## [Provided text]

┄┄┄┄┄┄

Commander encourages workforce to utilize garrison programs for life harmony in online engagement session


Command Sgt. Maj. Christopher Truchon, Col. Mario Washington, garrison commander and Scott Mowry, deputy to the garrison commander, address the U.S. Army Garrison Wiesbaden workforce at an online workforce engagement session Feb. 26, 2021.

In a livestreamed workforce engagement session, U.S. Army Garrison Wiesbaden leaders encouraged Soldiers, civilians and local national employees to focus on all aspects of health and wellness Feb. 26, 2021.

Topics covered in the “People First” session included the COVID-19 vaccine, workforce development programs, physical fitness and removing the stigma for receiving emotional health counseling.

Col. Mario Washington, garrison commander, addressed balance and harmony for the workforce. “I believe in harmony because people’s lives are different; they are in different places in their life,” he said. “You have to find your harmony and wellness.”


COVID-19 mitigation measures and the vaccine were Washington’s first set of talking points to his audience of almost 200. “The vaccine is important for the way forward for us to protect our force and our families,” he said. “I encourage you to do your research so you can make an informed decision on whether or not you want to take the vaccine.”

When asked about the availability of the vaccine, he responded, “The supply chain is really what is driving the process for getting the vaccine.” He said, “The one thing I can tell you for sure is when we get the doses, we’ve giving them out.”

Command Sgt. Maj. Christopher Truchon and Scott Mowry, deputy to the garrison commander, also addressed the workforce, adding details and perspective to Washington’s remarks.

┄┄┄┄┄┄

## [Collected data]
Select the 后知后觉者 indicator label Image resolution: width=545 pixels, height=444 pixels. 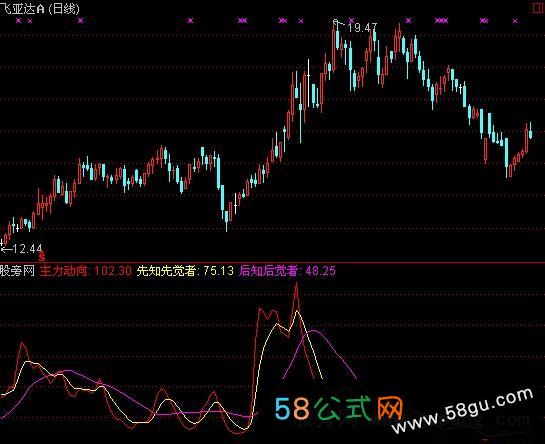(x=268, y=271)
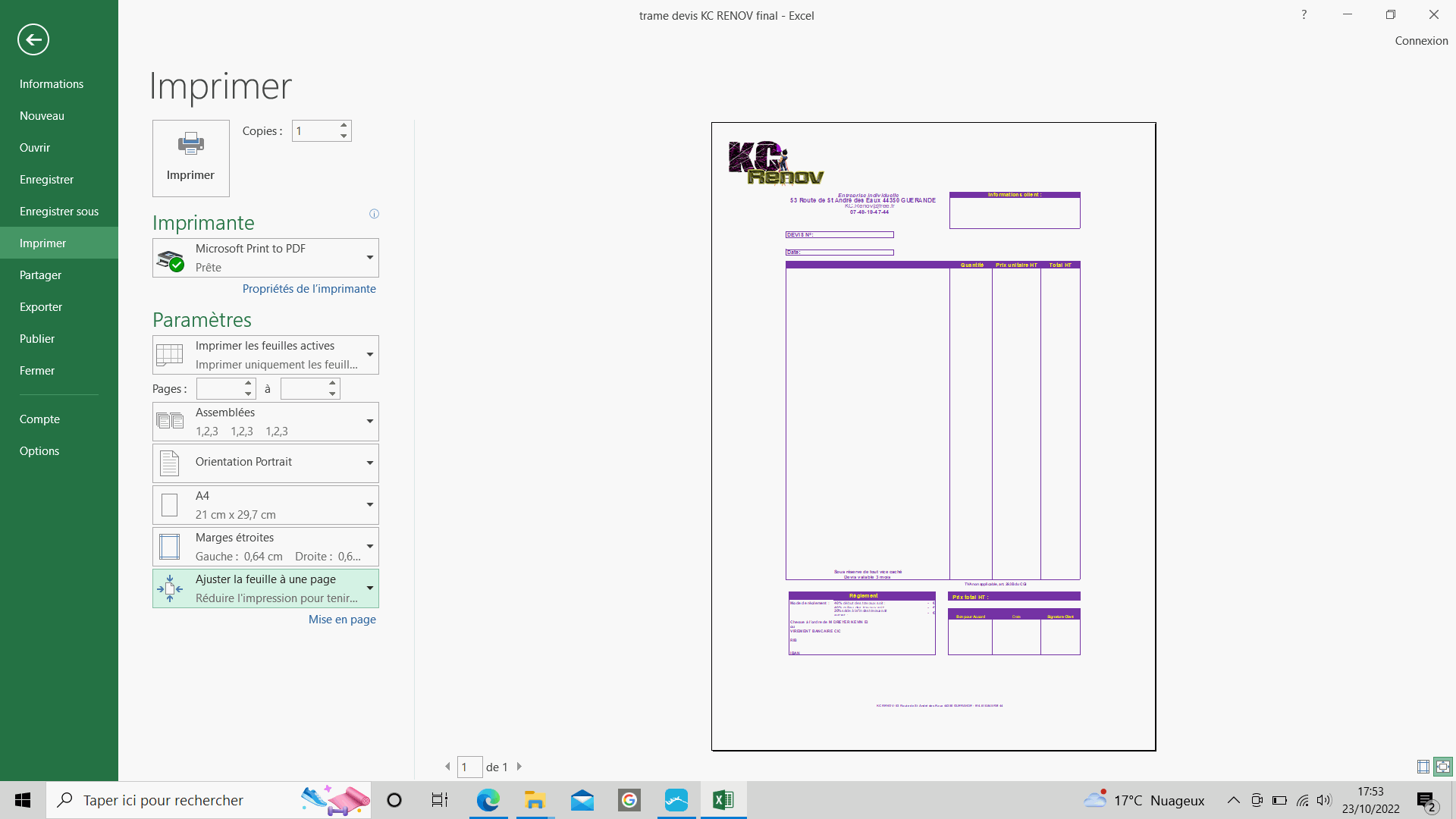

┄┄┄┄┄┄

## [Instructions]
a) Answer these questions using the article on the U.S. Army Garrison Wiesbaden workforce engagement session:
(i) What was the session called?
(ii) About how many people were in Washington's audience?
(iii) According to Washington, what is driving the process for getting the vaccine?
b) Continue the article on the U.S. Army Garrison Wiesbaden workforce engagement session from its final sentence.

## [Answers to this exercise]
a)
(i) "People First"
(ii) Almost 200
(iii) The supply chain

b)
Washington’s second segment addressed workforce development. “Workforce development is one of our highest priorities in the garrison,” he said. “We have multiple initiatives that we’ve laid out in our strategic plan and addresses our garrison staff at all echelons.”

“We believe it is an area that has been neglected in the past and we intend to put more emphasis on it,” he said. “It’s important that we put people in a position to be successful.” A workforce development chief has been hired to focus on formal and informal initiatives for civilians and local national employees. Some of those programs are already being implemented, including expanded meeting participation and focus groups.

Washington concluded the online meeting by addressing physical and emotional wellness resources at the garrison. “The Army just published an update to the civilian wellness policy,” he said. “Essentially, they have eliminated the one-time six month opportunity for civilians to do physical fitness and health activities on the clock. We are waiting for implementation guidance from IMCOM before we can start this process in the garrison.”

“Once we have this program finalized, I encourage everyone to take part in their self-wellness and fitness to the best of their ability,” he said.

Washington went on to remind the workforce, “Mental fitness is just as important.” He aligned mental health initiatives as important as spiritual and financial health resources that are readily available through the garrison. “We need to make sure that there’s no longer a stigma,” he said, for seeking mental health counseling.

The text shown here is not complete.